__Activity__:
Please retype the data that follows, starting at the line containing "Click the row pointer arrow beside row 2" and stopping after the last line.

Pixel coordinate grounding data
__________

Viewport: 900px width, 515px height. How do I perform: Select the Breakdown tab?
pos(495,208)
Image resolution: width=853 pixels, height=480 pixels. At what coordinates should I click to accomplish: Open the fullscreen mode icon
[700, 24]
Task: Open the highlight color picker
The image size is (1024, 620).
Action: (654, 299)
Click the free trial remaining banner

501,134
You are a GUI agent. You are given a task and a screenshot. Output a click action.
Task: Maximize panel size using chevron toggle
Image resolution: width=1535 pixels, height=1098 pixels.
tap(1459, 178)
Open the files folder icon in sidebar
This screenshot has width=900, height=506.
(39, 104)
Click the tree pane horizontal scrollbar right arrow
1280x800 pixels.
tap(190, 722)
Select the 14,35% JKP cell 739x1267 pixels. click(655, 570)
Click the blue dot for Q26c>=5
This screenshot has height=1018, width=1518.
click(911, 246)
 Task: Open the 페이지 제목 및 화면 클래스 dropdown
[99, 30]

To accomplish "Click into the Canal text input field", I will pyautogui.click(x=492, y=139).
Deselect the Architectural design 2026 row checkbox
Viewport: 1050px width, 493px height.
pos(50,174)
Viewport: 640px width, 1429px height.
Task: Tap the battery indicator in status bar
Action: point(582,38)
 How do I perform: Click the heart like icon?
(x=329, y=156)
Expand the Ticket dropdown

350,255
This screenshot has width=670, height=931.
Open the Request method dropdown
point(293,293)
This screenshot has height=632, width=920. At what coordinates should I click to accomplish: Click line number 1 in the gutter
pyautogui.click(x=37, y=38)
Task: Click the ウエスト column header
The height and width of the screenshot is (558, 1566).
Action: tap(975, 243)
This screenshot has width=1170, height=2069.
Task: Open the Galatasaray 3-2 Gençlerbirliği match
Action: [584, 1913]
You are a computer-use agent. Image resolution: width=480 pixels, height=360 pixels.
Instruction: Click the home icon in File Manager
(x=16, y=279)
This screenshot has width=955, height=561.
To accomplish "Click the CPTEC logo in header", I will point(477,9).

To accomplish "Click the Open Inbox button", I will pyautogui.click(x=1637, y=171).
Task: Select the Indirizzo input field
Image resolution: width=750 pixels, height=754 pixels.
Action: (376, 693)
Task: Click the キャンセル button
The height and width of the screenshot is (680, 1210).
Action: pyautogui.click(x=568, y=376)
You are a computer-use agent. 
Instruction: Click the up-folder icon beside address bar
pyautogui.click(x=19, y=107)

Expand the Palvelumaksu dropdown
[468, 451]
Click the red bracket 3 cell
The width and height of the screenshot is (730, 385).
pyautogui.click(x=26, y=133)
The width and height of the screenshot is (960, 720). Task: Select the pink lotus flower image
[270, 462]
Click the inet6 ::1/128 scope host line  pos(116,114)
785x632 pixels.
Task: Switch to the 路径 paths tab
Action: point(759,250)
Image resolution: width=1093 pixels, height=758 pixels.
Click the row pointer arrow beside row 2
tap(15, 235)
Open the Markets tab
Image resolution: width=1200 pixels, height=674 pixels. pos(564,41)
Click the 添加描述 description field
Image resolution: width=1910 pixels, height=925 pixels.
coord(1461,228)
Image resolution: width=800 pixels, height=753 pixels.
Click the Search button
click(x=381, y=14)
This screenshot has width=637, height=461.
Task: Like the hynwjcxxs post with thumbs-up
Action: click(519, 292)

__________

__Reply to the task__:
Click the row pointer arrow beside row 2
tap(15, 235)
Open the Markets tab
Image resolution: width=1200 pixels, height=674 pixels. pos(564,41)
Click the 添加描述 description field
Image resolution: width=1910 pixels, height=925 pixels.
coord(1461,228)
Image resolution: width=800 pixels, height=753 pixels.
Click the Search button
click(x=381, y=14)
This screenshot has width=637, height=461.
Task: Like the hynwjcxxs post with thumbs-up
Action: click(519, 292)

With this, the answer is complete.